Other U.N. agencies are painting a similarly dire picture of the food security situation in East Africa, but say they are assisting as best they can.

 

"Desperate hunger is looming across the Horn of Africa and threatening the lives of millions who are struggling to survive in the face of rising food prices and conflict," WFP executive director Josette Sheeran said in a release. "It is essential that we move quickly to break the destructive cycle of drought and hunger that forces farmers to sell their means of production as part of their survival strategy."

 

A map disseminated to governments by OCHA shows areas in the four countries close to the verge of famine, increasing the odds that that agency will issue a fresh appeal for relief funds and food aid soon.

 

Areas deemed to now exist in a state of emergency include the coastal region of Somalia northeast of Mogadishu, the far eastern and southern corners of Ethiopia, and most of Kenya's northeast frontier.
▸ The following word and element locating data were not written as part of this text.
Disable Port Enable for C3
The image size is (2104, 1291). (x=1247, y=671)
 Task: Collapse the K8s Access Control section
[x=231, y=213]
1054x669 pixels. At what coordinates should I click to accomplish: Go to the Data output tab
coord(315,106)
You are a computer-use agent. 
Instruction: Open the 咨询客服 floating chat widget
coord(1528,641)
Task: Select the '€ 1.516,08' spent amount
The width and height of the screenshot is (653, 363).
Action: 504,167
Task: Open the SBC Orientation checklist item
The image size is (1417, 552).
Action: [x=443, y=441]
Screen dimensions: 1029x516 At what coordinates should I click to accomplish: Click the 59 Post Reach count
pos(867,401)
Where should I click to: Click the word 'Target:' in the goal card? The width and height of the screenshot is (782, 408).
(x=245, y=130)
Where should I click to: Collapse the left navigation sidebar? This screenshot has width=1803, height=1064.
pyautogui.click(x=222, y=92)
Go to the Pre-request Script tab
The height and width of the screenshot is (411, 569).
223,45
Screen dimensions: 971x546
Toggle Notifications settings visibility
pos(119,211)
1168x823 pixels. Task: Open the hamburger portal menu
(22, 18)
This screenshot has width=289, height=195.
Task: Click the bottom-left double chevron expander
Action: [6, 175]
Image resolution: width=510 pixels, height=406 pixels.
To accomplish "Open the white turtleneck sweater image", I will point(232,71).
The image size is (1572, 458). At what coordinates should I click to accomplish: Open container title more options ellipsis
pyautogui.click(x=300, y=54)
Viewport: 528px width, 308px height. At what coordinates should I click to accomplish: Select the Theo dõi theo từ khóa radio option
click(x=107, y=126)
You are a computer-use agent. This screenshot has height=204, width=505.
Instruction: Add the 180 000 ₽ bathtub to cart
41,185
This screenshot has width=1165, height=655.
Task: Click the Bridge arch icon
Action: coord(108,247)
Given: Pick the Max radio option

Many of those regional emergencies are now classified as "critical" by the U.N. office and are at risk of tipping over to the worst classification of "famine/catastrophe" OCHA says.

 

Kenyan government blames climate change

 

Officials blame the failure of a normally wet season between April and June to deliver enough rain to sustain wild forage for cattle and other domesticated range animals, let alone enough rainfall sufficient for crops. But the dry spell has been traced to the beginning of last October when an anticipated rainy season also failed to deliver.

 

In June FAO officials declared that the persistently lower-than-average levels of precipitation in the eastern most part of the African continent had become "a chronic feature for the region." Kenyan government officials have blamed climate change on a recurrence of droughts that have led to blackouts in Nairobi and increased cross-border violence with neighboring Ethiopia as pastoral communities continually shift their herds in search of water and forage.

 

UNICEF estimates that about 25 percent of people in Kenya's far north are now suffering from acute malnutrition, including more than 37 percent of those living in the Lake Turkana area. Throughout the Horn of Africa the aid group warns that "millions of children and women are at risk from death and disease unless a rapid and speedy response is put into action."

 

Officials at UNICEF estimate that numbers of malnourished children in the Horn of Africa countries has increased by 50 percent over levels previously recorded.

 

"The last two rainy seasons were very weak and in part they failed in that region, and that's one of the key factors," said Michael Klaus, East Africa regional communications director for UNICEF, in a phone call from Nairobi. "The number of people coming over the border from Somalia to Kenya and Ethiopia has increased significantly. In the past two weeks it has definitely increased very much."

 

WFP says it will undertake a new emergency needs assessment this month but is already ramping up food relief efforts in areas hard hit by the drought. Already that agency says its extending emergency food assistance to 4.3 million in Ethiopia and around 2.4 million in Kenya. Officials there expect millions more to be added to the food aid rolls once the needs assessment is complete.